SELECTED EXCERPT —
________
The latest to benefit from this trend is CoinDCX, which on Tuesday raised $90 million, becoming India’s first crypto unicorn with a valuation of $1.1 billion. The round was led by Facebook co-founder Eduardo Saverin’s B Capital.

CoinDCX’s new funding round accounts for over half of the money spent on crypto firms this year, but industry executives said many more such deals are expected.

Crypto exchanges are expected to raise more money. “We are at the point where we can pick and choose which investors to go with," said an industry executive who has been raising funds for the past few months.

Top crypto exchanges are being courted by big VC firms, while there are many smaller firms looking for seed funding for decentralized applications and crypto-wallets. “The cryptocurrency industry is steaming hot. 2021 has seen an accelerated interest in the crypto space as companies look to gain exposure to the market. A number of sectors floundered in FY21, given the challenges of doing business in a pandemic environment. Fintech, for the most part, was not one of them," said Sharan Nair, chief business officer of Coinswitch Kuber, one of the top exchanges in India. “Crypto market was a hot area of investment during these tough times. VC funds have invested $17 billion (globally) into the industry during the first half of this year, which is the highest of any year so far," he added.

“VC interest was always there, even earlier since the Supreme Court ruling last year," said another senior industry executive.
________
EXERCISE DATA —

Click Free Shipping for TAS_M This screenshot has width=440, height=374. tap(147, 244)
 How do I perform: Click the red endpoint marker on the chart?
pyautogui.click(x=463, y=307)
________
TASK REQUIREMENTS —
**a)** Reproduce the stretch of the crypto funding article from "The latest to" through "Saverin’s B Capital.".
**b)** Answer these questions from the crypto funding article:
(i) Whose firm led CoinDCX's funding round?
(ii) What is Sharan Nair's title, and at which company?
(iii) How much did VC funds invest globally in the crypto industry in the first half of the year?
**c)** Please pick up the crypto funding article after its last sentence and continue it.
You won't need the data for any of this.

ANSWERS FOR THE EXERCISE —
**a)**
The latest to benefit from this trend is CoinDCX, which on Tuesday raised $90 million, becoming India’s first crypto unicorn with a valuation of $1.1 billion. The round was led by Facebook co-founder Eduardo Saverin’s B Capital.

**b)**
(i) B Capital, the firm of Facebook co-founder Eduardo Saverin.
(ii) Chief business officer of Coinswitch Kuber.
(iii) $17 billion.

**c)**
He noted that the informal notice from the Reserve Bank of India (RBI) to banks earlier this year did affect industry morale for a while, but VC interest continues to rise, albeit with caution. “I think they all know that at some stage, each of these countries can’t ignore it (crypto). If you want to be a digital economy, you have to embrace everything digital while managing the risks,"he added.

Fears of an overarching crypto ban started this year when a bill appeared on the agenda of the Budget session of the Parliament in February. This bill was expected to lay the framework for a central bank digital currency (CBDC) and ban all private cryptocurrencies, though it was never tabled.

Things now seem to be easing on the regulatory front, with many industry experts believing that an overarching ban is unlikely. “There are two parts to the bill. One is creating CBDC, where I don’t see a challenge or controversy. The debate has always been on private crypto and whether they should be allowed to be traded or not," said Navin Surya, advisory board member at the Blockchain and Crypto Assets Council formed by the Internet and Mobile Association of India.